McCrossen's fine new book gives us a solidly synthetic history of the American Sunday.... Her work is made all the more rewarding by her use of a valuable breadth of primary material, ranging from sheet music to diary entires to Currier and Ives illustrations to bicycle periodicals such as Bicycle World and The Wheel.... McCrossen offers an engaging treatment of changing notions of American rest, leisure, and religious devotion.
- Paul Gutjahr (Journal of American History) This book by Alexis McCrossen is a complicated, ambitious study of Sunday as a symbol and an institution.... The book is engagingly written and fun to read. Most readers will find threads of their own history in this melange of 'acceptable' Sunday activities. Quite likely, the threads will include both holy day and holiday.
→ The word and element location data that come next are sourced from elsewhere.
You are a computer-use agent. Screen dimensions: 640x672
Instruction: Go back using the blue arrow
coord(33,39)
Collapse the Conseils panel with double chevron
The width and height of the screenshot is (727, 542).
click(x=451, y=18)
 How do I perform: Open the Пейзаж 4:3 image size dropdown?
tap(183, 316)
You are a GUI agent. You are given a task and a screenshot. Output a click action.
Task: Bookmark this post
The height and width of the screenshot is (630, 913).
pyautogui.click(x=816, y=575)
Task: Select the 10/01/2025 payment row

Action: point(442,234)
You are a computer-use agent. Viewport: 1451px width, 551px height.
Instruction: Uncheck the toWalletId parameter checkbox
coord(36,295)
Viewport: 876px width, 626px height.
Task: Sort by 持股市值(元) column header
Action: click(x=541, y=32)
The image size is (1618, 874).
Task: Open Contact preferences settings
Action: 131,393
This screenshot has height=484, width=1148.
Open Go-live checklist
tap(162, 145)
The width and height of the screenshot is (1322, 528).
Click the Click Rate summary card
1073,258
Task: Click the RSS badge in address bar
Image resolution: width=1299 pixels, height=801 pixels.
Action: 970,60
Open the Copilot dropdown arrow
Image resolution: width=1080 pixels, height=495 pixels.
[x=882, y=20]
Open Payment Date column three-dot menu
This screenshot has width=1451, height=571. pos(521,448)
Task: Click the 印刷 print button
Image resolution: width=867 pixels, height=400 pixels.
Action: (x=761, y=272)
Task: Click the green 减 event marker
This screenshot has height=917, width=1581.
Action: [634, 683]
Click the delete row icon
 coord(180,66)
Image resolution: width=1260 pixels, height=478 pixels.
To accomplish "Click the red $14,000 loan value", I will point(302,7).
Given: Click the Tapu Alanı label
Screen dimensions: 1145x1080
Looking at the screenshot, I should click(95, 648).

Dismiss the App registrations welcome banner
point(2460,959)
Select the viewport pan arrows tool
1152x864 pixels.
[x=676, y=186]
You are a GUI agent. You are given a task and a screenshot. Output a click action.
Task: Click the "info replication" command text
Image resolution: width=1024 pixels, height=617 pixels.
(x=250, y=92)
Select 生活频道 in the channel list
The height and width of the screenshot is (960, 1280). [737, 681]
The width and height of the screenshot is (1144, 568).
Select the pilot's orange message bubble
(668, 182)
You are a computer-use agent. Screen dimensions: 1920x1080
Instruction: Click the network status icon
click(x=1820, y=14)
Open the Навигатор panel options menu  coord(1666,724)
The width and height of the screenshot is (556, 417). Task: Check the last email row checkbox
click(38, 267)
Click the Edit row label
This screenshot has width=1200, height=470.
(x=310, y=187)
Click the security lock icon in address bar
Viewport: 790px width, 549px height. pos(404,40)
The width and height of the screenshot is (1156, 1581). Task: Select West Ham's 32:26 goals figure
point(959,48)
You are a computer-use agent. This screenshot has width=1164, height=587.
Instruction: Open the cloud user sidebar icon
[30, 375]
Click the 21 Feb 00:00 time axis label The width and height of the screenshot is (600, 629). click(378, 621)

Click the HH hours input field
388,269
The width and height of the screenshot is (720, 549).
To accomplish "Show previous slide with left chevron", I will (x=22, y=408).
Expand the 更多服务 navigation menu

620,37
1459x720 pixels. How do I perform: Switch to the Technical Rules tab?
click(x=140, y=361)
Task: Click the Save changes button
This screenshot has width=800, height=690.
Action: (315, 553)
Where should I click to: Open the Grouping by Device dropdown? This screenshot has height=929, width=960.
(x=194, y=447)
- Janet Forsythe Fishburn (American Historical Review) This compact, elegant, and thoroughly researched volume is the first full-scale cultural history of Sunday observance in the United States. Holy Day, Holiday conveys a vivid sense of the diversity of meanings attached to Sunday throughout American history.... The book's strength lies in the richness of its narrative.
- Michael J. McClymond (Journal of the Early Republic) Alexis McCrossen offers the most accessible account available of Sunday's transformation in America from a day of rest to a day of leisure.
- Douglas A. Sweeney (Religious Studies Review) Ms. McCrossen's fascinating cultural history of Sunday in America mainly covers the 19th-century struggle between conservative Sabbatarians who wanted to keep Sunday as the Lord's day— as a day of Christian worship— and liberal Protestants who wanted to turn it into a day of cultural uplift.
- Adam Wolfson (Wall Street Journal) Whether it is a day for rest, worship, family time or work overtime, Sunday has distinguished itself on the American calendar. McCrossen considers blue laws and the Sunday paper, and much more in this evocation of 200 years of highly emotional social, religious and class disputes over the meaning of the day.